Assignment:
Each line of the entries below that includes "Choose" belongs in your answer.

*** Opening of Data for processing ***

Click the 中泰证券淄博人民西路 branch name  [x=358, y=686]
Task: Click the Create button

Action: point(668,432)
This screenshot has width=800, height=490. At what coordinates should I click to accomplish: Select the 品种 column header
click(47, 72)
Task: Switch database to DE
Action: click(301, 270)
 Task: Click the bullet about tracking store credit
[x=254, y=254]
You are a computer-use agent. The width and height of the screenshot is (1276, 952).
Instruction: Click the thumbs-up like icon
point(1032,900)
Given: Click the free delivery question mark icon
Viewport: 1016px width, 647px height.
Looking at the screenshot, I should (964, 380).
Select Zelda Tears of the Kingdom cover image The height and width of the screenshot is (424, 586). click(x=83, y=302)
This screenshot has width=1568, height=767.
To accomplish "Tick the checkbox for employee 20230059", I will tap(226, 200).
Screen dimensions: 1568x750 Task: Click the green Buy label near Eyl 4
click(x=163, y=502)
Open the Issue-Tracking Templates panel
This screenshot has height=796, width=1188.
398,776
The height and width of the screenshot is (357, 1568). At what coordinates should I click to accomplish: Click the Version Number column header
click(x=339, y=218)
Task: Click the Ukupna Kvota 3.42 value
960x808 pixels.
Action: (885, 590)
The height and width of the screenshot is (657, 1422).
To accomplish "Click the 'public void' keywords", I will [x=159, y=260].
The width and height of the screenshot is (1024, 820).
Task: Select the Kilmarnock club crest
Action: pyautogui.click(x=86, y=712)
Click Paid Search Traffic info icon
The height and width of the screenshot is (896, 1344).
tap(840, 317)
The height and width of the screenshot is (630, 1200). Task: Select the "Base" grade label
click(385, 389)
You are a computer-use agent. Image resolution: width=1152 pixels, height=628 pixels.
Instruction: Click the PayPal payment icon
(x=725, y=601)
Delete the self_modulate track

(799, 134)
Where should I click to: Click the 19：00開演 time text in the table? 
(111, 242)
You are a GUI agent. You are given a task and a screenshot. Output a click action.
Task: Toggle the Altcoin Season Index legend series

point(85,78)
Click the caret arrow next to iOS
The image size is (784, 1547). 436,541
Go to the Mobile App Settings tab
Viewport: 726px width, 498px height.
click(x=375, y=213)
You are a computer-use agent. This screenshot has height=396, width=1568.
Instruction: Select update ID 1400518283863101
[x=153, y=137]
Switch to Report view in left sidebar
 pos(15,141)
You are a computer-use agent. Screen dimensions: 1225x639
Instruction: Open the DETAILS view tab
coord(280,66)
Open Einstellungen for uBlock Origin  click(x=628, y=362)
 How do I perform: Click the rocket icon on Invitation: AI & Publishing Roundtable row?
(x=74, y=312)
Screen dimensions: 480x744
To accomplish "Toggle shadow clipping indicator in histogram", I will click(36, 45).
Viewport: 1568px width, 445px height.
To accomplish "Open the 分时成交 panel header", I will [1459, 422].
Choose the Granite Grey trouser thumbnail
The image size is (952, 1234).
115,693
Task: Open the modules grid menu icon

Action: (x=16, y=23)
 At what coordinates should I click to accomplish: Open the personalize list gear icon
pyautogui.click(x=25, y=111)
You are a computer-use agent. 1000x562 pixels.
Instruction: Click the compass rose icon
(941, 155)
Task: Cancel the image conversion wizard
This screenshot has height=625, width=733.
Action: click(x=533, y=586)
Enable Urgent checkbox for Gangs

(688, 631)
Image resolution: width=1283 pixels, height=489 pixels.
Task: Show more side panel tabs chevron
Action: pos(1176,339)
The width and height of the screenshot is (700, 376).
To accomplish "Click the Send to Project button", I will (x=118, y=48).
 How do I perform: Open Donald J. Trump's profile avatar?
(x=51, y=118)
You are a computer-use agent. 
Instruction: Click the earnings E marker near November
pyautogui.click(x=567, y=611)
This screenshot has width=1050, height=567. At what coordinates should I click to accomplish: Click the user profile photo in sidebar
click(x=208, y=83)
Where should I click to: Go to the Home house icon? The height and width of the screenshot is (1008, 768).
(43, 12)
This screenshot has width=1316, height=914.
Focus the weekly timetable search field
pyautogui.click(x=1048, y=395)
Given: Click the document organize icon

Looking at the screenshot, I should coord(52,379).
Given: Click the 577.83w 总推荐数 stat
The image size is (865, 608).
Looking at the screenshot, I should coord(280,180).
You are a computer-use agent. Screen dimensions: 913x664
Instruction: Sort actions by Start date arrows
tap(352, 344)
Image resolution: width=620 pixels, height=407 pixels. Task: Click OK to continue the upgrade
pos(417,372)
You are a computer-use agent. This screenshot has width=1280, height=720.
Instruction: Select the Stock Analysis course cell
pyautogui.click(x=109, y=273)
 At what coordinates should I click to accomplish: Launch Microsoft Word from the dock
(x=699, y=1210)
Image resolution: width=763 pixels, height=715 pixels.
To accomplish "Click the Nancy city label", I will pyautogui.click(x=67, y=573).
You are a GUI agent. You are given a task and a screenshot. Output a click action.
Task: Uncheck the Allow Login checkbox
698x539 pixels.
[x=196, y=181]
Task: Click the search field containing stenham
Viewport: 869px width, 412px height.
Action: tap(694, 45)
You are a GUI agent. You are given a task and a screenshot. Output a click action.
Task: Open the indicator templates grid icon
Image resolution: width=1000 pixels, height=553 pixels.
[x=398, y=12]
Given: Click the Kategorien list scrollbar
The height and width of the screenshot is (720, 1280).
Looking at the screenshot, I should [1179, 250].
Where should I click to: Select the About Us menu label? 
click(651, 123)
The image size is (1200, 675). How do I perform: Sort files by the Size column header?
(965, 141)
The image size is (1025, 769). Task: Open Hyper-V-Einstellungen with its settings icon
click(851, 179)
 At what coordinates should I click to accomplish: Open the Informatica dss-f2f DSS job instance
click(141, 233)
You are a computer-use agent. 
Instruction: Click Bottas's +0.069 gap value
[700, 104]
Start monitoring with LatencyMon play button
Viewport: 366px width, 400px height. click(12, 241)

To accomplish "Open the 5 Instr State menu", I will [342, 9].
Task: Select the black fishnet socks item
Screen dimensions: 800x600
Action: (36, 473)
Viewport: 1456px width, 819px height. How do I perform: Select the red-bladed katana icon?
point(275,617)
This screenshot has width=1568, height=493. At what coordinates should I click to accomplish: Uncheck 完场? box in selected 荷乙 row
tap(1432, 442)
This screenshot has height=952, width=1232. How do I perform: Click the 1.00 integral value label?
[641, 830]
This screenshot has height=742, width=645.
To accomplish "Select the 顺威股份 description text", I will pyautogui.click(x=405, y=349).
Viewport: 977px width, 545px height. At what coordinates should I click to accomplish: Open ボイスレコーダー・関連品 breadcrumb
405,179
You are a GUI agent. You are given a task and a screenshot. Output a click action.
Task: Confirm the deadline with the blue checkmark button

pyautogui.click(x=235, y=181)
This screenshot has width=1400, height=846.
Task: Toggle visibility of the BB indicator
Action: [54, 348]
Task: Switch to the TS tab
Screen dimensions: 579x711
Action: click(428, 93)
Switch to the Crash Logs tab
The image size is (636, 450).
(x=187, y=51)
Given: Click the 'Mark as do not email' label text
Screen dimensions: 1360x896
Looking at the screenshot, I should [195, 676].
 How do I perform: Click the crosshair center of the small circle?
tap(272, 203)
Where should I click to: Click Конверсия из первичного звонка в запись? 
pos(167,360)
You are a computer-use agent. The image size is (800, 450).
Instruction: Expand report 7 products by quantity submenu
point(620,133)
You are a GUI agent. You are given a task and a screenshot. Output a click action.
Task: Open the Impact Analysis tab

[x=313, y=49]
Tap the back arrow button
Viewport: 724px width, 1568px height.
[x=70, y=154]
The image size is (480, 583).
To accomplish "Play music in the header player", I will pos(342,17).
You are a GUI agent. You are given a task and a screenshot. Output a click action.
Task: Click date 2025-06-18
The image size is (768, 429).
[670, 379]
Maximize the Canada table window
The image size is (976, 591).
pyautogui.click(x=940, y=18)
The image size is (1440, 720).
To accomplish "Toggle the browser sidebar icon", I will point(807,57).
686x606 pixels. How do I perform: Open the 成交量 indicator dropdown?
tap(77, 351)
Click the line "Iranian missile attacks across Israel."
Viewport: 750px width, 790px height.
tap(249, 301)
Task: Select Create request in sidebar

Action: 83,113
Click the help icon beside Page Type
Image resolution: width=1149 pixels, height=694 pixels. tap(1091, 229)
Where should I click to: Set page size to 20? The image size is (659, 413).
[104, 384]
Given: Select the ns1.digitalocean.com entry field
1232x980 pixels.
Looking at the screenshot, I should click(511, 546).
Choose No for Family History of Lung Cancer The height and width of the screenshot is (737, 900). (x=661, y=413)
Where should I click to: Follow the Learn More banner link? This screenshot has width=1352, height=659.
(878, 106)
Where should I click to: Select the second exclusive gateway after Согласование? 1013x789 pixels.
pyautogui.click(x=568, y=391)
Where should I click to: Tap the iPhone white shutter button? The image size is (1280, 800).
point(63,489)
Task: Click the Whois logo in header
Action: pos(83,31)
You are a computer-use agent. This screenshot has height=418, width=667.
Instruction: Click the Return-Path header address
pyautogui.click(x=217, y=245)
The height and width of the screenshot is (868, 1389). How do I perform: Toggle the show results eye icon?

*** Close of Data for processing ***

Result:
Choose the Granite Grey trouser thumbnail
Choose No for Family History of Lung Cancer The height and width of the screenshot is (737, 900). (x=661, y=413)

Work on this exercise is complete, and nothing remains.